Homer had a pointed, if subtle, sense of irony. “The Cotton Pickers” (1876) is swathed in a beneficent light, but it’s no Arcadian idyll. The women pictured are emancipated slaves; the cotton they carry a reminder of their servitude. It’s an uncanny painting, marked by quietude and suffused with intimacy. The author F. Hopkinson Smith, a friend of Homer’s and a capable painter in his own right, described the canvas as “the whole story of Southern slavery.” Hindsight endows the painting with a preternatural gravitas–a sense of history as a burden foretold.

The most renowned of Homer’s pictures are centered on the ocean and dramatized by storm. Skies are dank and gray; waves surge and then surge some more; boats capsize; and those who sail the sea or live by it–well, good luck to them. Nature is relentless and violent, unforgiving and ominous. Typical is the “Ship’s Boat” (1883), in which a cadre of men grasp onto the side of an upturned lifeboat. The murky distance to which they signal for rescue offers slim chance of hope.

Homer’s paintings of tropical climes are, on the whole, less roiling in character. Certainly, the clarifying Caribbean sun suited Homer’s gift for watercolor, wherein the barest swipe of the brush yoked a radiant sense of climate from the white of the page. Homer thrived on the immediacy offered by the portability of watercolor: “I prefer every time a picture composed and painted outdoors. The thing is done without your knowing it.”

Which isn’t to say that life in the sunshine was without hazard. And here we circle back to “The Gulf Stream.” It’s a gripping image, for sure: a lone black man, shirtless and distracted, lies on a teetering skip, its mast broken off at the base. Blood filters through the surrounding waves; sharks are circling. Pitched on the horizon is a schooner sundering away from the crisis at hand. The canvas brings to mind a host of precedents, not least John Singleton Copley’s “Watson and the Shark” (1778) and Géricault’s “Raft of the Medusa” (1818-19). Homer’s painting is starker in its theatricality and not tied to a specific narrative– which may account for the consternation engendered upon its initial public display.

Viewers wanted a backstory. Homer did not suffer the public gladly. “The unfortunate negro,” he wrote, “will be rescued & returned to his friends and home, & ever after live happily.” Over and out! He went on: “I have crossed the Gulf Stream ten times & I should know something about it. The boat & sharks are outside matters of very little consequence.”

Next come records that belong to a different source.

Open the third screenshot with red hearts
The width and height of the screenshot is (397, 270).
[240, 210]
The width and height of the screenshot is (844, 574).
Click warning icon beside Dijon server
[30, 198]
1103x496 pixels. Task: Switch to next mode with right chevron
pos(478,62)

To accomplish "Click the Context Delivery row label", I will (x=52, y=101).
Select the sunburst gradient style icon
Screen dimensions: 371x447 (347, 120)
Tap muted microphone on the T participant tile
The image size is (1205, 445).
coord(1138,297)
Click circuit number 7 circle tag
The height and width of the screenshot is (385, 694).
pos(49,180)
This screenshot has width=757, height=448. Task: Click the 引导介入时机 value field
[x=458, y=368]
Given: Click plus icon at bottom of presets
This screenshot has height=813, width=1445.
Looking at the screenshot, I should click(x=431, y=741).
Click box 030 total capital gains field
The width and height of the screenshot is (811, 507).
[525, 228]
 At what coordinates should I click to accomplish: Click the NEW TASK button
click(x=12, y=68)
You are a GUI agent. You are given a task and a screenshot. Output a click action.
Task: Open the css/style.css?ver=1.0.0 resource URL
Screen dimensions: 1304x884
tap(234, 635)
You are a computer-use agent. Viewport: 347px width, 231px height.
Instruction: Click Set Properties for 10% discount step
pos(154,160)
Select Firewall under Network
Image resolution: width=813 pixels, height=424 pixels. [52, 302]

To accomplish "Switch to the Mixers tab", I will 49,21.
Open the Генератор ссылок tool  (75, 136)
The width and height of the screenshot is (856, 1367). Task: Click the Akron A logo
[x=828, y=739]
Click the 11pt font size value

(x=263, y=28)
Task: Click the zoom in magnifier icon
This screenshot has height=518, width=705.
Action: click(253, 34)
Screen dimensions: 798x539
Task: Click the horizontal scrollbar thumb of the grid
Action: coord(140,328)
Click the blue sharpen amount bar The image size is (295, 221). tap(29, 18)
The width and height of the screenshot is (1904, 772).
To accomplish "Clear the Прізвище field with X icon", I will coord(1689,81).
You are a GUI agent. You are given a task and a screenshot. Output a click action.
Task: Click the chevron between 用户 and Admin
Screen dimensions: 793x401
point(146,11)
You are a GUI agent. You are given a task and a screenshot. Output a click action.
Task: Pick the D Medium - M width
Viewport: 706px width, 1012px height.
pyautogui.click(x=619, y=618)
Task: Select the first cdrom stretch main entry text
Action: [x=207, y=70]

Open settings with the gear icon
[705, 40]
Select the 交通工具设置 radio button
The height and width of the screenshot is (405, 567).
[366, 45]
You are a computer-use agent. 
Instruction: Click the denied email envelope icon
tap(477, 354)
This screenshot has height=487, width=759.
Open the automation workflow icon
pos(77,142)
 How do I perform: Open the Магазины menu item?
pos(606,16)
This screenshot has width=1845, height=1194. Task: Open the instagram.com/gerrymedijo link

“Outside matters of very little consequence?” Nonsense. Artists are rarely the best interpreters of their own work. Contrary to Homer’s testy dismissal of narrative, “The Gulf Stream” betrays grim determination, a stoic refusal to grant credence to the most trying of circumstances. Homer’s moralism, like that of Melville or Conrad, is inescapable and weighted, stubbornly independent and elusive in its probity. Like the best art, “The Gulf Stream” resists ideological pigeonholing or the machinations of fashion. Homer will survive the distrust and condescension of our theory-besotted gatekeepers. In the meantime, Crosscurrents is filled with paintings that merit our puzzlement and earn our pleasure.